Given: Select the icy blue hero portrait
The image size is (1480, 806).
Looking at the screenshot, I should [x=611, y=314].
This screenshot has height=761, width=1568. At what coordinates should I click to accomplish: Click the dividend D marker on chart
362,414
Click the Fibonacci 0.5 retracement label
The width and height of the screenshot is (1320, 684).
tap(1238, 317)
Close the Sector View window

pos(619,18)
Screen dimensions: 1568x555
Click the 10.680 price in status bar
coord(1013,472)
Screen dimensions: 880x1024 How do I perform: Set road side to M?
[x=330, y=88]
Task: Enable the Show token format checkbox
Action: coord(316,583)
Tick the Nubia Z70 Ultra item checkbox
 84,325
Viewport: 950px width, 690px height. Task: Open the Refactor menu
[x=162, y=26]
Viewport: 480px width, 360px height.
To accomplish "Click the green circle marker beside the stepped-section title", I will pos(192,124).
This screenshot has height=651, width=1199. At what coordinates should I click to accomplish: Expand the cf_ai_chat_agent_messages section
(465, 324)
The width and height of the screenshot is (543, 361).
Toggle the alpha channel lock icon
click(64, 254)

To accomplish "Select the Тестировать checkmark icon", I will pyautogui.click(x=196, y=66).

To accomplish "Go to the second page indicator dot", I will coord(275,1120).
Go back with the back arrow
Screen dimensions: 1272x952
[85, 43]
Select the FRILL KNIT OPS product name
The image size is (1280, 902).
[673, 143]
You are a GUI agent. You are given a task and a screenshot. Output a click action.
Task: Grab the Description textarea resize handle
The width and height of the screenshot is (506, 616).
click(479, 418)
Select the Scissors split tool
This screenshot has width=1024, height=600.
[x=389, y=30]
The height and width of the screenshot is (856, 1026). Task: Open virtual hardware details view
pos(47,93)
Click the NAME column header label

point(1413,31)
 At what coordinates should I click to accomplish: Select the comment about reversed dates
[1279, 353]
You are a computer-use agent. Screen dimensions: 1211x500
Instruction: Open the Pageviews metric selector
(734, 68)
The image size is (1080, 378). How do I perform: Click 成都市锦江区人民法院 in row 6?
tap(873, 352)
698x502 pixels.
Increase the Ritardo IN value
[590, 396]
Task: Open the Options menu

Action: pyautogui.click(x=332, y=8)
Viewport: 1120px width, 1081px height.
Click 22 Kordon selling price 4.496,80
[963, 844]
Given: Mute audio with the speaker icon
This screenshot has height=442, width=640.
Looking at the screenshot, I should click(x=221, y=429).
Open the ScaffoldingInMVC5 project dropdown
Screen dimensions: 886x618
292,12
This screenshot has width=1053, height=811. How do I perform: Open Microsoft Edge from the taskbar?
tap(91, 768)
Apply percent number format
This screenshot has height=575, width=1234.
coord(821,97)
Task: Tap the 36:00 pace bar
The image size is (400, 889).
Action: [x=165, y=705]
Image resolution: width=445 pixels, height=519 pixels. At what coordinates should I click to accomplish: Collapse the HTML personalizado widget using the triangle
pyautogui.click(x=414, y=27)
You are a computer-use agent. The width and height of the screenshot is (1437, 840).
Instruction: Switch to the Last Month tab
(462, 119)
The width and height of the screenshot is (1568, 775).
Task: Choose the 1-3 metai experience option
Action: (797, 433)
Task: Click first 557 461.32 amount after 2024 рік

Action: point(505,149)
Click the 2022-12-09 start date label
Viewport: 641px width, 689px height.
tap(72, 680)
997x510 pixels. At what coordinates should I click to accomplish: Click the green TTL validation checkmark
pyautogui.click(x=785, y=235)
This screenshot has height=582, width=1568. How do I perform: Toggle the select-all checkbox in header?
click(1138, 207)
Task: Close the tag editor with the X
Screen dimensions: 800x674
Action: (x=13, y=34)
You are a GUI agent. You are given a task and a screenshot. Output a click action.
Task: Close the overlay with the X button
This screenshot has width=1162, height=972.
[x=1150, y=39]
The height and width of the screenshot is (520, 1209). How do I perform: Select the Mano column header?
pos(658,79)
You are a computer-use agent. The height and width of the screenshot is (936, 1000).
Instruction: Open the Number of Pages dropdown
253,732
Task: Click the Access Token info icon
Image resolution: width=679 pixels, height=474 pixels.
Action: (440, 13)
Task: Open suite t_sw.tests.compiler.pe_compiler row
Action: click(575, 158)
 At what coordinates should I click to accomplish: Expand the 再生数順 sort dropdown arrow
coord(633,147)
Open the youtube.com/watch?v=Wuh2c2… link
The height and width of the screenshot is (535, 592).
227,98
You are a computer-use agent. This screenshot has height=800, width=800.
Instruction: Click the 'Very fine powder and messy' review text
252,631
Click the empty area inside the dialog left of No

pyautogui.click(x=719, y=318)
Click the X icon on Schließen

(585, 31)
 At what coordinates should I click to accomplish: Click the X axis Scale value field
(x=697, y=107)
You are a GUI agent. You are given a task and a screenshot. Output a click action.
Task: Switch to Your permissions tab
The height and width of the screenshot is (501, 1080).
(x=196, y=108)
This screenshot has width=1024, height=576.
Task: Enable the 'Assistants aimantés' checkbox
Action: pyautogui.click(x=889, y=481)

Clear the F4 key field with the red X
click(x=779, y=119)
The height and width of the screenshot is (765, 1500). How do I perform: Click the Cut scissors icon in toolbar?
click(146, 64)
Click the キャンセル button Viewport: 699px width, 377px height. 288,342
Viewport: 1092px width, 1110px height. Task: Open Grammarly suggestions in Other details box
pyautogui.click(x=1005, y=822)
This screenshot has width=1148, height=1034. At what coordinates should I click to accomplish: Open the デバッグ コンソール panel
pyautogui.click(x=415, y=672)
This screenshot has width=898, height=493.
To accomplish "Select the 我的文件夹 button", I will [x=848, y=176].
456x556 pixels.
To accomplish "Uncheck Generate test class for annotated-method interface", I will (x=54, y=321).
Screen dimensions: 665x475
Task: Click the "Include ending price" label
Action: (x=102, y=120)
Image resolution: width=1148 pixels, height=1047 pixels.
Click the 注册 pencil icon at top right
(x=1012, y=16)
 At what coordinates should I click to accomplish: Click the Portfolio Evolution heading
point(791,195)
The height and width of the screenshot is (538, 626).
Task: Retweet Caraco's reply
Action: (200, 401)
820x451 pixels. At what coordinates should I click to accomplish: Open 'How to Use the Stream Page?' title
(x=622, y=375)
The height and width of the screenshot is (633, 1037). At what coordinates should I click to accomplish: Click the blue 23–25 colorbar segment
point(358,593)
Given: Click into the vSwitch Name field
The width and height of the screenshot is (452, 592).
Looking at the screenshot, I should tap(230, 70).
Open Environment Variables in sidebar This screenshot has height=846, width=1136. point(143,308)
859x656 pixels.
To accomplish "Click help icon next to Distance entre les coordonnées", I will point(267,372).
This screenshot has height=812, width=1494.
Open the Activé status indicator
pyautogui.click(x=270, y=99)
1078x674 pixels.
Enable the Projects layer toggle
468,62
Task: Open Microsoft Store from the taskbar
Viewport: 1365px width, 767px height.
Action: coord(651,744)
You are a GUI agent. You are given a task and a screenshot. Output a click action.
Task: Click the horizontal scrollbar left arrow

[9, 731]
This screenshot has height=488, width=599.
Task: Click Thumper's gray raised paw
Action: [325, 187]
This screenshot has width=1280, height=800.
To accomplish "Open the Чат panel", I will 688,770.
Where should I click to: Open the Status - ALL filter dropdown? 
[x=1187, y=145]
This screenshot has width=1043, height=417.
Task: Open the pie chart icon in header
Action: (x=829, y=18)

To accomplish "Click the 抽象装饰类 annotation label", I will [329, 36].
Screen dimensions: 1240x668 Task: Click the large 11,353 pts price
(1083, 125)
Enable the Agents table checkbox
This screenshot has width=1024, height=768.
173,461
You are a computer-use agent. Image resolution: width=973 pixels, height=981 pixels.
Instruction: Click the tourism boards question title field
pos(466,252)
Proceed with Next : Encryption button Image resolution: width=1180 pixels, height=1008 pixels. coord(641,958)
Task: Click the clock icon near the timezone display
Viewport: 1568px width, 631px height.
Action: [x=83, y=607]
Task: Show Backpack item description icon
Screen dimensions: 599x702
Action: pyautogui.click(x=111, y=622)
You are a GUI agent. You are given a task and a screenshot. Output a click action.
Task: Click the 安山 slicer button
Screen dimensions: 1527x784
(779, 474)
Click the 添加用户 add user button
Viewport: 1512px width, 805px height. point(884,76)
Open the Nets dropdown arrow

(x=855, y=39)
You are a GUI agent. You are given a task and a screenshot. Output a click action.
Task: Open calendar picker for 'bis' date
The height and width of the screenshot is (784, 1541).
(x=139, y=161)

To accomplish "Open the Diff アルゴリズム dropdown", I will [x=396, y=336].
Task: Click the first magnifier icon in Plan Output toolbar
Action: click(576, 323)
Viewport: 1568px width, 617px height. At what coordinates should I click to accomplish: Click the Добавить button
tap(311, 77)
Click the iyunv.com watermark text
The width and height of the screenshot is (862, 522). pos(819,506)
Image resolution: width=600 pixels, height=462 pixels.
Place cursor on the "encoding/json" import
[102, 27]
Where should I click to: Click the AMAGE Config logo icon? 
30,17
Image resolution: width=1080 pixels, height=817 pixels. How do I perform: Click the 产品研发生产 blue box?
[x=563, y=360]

### Exercise requirements
The lines wanted are those from the one with "Click the iyunv.com watermark text" through the last line of the records, repeated exactly and with both ends included.

### Solution for this task
Click the iyunv.com watermark text
The width and height of the screenshot is (862, 522). pos(819,506)
Image resolution: width=600 pixels, height=462 pixels.
Place cursor on the "encoding/json" import
[102, 27]
Where should I click to: Click the AMAGE Config logo icon? 
30,17
Image resolution: width=1080 pixels, height=817 pixels. How do I perform: Click the 产品研发生产 blue box?
[x=563, y=360]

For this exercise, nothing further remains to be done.